Specific questions and suggestions

 

Line 71-72: The authors should clarify whether all participants were tested for infections using the N-protien antibody detection or if some were diagnosed by history alone.

 

We thank you for your comments.

Prior COVID-19 infection was identified from both history taking and testing for antibodies to SARS-CoV-2 nucleocapsid (N) protein (page 2 line 72-73).

 

 

Line 88-89: While VNTs do, indeed, correlate with protection for severe infections, vaccine effectiveness involves protection from infection irrespective of severity. “Efficacy’ may be a more appropriate term.

 

We thank you for your comments. Revision has been made (page 2 line 73).

 

 

 

Line 111: What is the significance of the date May 18, 2022?

 

We thank you for your comments. This is the study end date for investigating the infection outcome (page 3 line 123).

 

 

Line 124: Why were participants with mild steatosis grouped with healthy participants?  Does.

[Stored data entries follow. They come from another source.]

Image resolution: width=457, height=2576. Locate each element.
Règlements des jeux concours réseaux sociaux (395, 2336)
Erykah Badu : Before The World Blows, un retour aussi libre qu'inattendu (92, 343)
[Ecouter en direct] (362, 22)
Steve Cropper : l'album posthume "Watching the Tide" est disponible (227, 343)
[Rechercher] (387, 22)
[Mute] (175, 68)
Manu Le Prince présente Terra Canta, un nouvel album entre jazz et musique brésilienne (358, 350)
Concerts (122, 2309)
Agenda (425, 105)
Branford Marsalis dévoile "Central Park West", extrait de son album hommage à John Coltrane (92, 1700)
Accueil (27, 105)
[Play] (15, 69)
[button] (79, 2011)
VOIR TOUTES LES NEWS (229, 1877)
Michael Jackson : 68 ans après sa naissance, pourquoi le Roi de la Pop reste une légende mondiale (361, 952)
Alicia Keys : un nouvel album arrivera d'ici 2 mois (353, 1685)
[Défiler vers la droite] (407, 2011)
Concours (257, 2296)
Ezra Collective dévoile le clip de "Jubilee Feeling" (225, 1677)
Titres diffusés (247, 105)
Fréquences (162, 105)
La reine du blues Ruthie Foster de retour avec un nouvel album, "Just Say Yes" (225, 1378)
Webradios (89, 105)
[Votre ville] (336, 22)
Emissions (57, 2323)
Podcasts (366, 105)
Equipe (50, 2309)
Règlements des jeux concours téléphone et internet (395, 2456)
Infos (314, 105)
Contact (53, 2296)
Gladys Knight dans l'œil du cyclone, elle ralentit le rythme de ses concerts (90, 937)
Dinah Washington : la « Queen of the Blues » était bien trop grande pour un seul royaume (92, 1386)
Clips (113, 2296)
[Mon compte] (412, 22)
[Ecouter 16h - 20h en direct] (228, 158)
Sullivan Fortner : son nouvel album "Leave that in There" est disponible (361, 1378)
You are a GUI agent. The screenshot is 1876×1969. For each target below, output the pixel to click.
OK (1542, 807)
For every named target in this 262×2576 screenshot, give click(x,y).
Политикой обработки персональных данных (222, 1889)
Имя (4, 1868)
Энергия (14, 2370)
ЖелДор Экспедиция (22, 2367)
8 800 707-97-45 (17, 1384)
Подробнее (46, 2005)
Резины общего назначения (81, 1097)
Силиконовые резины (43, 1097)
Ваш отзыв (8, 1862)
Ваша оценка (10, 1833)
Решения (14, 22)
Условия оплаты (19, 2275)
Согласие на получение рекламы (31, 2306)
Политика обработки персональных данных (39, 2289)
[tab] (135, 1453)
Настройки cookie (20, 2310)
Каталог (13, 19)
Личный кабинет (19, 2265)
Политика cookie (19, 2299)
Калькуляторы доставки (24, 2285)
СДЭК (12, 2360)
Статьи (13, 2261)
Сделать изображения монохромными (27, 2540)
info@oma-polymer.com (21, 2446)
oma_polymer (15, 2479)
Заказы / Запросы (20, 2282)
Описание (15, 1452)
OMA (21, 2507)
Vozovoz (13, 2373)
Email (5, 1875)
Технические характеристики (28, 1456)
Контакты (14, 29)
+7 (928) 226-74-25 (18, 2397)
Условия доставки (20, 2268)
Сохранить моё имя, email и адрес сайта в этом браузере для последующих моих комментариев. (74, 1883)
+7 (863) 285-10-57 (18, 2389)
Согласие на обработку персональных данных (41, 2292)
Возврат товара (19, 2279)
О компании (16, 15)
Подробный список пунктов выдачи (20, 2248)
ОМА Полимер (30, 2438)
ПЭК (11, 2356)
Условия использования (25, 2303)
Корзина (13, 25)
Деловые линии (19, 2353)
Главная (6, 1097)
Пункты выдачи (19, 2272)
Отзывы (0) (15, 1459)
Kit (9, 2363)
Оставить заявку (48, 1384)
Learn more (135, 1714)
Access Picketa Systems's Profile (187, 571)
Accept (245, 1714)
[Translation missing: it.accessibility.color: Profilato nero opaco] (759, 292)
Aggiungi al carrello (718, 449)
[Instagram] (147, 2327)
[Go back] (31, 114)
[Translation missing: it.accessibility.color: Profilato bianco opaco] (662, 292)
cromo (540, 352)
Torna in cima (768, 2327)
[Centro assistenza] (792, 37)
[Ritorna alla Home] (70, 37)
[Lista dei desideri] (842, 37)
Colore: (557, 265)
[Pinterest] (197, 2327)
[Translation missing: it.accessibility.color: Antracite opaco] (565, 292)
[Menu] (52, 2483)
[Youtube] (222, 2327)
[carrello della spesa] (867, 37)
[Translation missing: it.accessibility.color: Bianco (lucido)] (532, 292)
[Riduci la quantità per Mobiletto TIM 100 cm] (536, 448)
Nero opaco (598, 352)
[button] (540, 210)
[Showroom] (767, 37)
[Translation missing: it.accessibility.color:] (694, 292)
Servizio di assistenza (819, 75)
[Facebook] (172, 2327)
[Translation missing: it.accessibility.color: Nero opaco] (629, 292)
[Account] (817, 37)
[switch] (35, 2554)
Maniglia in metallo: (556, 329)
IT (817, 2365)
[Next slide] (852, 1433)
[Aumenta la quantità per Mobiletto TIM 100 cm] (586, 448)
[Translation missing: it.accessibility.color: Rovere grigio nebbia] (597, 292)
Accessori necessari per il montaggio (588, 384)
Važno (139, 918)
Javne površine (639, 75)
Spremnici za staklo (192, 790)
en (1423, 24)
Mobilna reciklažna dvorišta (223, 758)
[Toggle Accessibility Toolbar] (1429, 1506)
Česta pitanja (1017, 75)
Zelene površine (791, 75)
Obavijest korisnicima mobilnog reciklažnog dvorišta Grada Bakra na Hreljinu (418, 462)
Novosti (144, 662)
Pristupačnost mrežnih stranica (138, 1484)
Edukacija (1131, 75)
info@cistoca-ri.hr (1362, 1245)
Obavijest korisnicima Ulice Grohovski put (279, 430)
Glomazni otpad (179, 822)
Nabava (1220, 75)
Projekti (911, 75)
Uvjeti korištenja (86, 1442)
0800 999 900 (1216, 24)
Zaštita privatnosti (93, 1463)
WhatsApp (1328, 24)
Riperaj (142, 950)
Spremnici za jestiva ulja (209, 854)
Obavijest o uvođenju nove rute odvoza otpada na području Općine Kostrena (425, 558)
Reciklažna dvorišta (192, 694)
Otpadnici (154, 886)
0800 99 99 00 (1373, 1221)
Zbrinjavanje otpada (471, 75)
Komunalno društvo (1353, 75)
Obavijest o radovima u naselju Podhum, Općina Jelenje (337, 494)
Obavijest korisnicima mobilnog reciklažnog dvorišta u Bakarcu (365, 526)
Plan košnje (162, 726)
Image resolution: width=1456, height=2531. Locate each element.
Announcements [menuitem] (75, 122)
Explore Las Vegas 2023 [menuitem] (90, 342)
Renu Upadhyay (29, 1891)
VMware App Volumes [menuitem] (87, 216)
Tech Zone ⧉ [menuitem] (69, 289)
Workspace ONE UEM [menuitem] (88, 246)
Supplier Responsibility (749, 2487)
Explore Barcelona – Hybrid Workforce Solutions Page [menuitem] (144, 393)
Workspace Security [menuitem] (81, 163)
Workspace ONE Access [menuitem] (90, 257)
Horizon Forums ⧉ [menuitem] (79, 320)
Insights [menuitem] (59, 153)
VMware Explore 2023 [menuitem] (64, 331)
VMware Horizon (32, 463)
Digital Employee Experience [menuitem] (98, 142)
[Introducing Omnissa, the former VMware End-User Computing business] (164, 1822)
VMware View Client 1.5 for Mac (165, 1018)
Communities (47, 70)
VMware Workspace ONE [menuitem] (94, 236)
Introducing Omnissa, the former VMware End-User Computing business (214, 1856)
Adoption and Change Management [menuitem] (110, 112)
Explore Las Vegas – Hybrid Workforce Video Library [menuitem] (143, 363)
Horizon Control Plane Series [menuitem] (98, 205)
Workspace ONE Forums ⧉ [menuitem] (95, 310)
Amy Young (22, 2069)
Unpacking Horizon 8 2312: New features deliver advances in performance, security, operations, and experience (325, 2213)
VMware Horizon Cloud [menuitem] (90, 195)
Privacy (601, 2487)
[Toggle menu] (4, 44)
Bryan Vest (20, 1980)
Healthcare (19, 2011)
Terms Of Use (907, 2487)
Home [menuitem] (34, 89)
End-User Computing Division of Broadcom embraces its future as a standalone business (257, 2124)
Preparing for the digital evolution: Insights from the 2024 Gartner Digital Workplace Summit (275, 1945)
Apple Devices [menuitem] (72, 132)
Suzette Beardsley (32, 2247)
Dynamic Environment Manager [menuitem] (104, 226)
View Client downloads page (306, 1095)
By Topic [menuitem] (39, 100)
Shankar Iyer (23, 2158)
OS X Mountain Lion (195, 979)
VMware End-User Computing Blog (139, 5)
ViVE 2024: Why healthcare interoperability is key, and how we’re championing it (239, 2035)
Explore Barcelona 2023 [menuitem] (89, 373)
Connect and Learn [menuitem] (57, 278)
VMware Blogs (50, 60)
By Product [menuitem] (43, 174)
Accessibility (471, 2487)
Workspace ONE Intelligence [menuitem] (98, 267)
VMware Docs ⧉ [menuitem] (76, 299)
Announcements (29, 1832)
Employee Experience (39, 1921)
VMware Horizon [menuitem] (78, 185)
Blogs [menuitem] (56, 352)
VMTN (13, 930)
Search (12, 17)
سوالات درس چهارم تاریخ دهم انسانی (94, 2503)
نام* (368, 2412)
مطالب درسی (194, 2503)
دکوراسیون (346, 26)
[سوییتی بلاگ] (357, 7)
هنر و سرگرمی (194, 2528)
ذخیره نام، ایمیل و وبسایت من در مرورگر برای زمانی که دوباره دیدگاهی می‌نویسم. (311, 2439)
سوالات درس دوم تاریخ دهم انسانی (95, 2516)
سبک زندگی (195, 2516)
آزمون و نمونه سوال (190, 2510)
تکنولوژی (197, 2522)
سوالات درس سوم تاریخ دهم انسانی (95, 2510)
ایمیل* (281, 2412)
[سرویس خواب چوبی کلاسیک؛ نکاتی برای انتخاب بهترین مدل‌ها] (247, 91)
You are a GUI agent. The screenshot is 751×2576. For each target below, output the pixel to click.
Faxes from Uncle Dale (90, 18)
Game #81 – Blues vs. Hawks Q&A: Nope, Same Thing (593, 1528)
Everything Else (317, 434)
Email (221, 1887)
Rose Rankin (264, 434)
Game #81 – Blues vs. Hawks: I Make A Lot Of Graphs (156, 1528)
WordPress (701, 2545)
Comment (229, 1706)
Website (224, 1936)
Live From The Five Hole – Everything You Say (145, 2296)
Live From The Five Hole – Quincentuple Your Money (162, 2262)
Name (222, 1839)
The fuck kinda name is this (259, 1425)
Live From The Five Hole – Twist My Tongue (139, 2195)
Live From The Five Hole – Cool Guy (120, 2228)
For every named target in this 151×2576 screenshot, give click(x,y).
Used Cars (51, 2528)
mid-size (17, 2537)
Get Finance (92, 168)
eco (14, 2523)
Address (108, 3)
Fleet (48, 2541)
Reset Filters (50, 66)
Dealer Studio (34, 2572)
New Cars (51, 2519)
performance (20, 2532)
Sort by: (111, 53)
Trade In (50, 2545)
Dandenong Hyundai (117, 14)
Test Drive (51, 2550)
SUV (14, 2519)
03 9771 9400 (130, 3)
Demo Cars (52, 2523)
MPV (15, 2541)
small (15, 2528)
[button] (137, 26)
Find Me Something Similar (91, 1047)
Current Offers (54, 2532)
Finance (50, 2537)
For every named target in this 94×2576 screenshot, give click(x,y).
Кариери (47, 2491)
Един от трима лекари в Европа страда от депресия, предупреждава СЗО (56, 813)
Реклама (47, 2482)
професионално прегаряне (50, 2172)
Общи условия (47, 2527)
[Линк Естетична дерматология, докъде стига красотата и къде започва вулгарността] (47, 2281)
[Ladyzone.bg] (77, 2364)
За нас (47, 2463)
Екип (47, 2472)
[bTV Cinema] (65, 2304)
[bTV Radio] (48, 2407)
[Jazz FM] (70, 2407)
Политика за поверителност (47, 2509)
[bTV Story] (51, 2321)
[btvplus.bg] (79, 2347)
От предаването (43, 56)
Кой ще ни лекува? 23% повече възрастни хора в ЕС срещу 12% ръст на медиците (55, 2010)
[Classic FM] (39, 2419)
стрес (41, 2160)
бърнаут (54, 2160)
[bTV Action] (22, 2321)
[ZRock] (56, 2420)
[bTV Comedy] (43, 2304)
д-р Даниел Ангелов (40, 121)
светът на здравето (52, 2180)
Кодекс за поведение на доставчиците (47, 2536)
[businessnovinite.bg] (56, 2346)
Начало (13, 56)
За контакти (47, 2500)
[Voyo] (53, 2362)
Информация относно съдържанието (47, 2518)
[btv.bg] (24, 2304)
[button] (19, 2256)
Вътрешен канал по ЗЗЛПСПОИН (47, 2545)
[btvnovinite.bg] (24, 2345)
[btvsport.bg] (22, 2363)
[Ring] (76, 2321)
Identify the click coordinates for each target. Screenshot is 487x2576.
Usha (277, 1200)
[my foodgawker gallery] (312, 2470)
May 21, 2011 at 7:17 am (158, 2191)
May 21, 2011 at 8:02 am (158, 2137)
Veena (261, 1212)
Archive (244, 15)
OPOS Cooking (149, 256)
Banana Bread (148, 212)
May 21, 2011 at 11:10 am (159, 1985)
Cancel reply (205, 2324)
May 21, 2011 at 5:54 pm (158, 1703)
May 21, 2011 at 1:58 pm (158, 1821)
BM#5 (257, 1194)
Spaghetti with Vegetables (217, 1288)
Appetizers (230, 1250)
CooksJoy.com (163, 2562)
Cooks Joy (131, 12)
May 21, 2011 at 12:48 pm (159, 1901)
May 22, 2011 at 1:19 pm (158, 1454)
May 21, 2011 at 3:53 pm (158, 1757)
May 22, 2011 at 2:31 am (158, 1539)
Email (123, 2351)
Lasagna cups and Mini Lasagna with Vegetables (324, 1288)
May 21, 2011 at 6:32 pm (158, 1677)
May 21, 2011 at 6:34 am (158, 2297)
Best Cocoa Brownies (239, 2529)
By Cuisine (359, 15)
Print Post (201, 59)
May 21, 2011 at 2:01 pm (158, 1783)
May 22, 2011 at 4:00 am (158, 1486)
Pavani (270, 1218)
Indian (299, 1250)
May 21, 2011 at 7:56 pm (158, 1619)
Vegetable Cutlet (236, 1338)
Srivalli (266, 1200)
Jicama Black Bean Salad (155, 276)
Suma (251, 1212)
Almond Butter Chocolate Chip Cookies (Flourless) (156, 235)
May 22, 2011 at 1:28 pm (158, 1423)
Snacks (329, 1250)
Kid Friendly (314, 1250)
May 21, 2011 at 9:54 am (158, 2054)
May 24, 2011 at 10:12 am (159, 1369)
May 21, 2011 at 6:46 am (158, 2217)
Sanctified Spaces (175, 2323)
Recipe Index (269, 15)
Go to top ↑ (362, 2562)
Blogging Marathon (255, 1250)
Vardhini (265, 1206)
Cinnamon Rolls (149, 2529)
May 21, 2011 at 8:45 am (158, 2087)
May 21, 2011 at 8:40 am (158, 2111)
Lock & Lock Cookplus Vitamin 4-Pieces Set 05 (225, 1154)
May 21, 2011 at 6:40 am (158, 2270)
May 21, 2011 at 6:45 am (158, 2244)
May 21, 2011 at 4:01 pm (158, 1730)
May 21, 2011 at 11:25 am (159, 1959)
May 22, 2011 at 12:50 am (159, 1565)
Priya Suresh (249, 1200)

Re-classifying them as NAFLD change the outcome of analyses?

 

We thank you for your comments.

 

Subjects with moderate/severe HS have markedly higher risks than those with mild HS in various clinical outcomes including fibrosis/cirrhosis, HCC, and cardiovascular diseases (e.g. myocardial infarction). (page 3 lines 139-141).  

 

Therefore, we would like to classify patient into two groups as in our study design, no/mild HS and moderate/severe HS.

 

In addition, we have conducted a sensitivity analysis as suggested by reclassifying mild hepatic steatosis subjects into the NAFLD group (page 4 lines 199-200). There remains no significant difference in the seroconversion rate and vMN GMT for wild type or mutants between the newly defined NAFLD and control groups (page 5 lines 231-232 and page 6 lines 269-270, eTable 1 newly added).

 

 

 

 

Table 4: Which substrain of Omicron was tested in the VNTs against variants?

 

We thank you for your comments. It is BA.1 variant (page 3 line 113).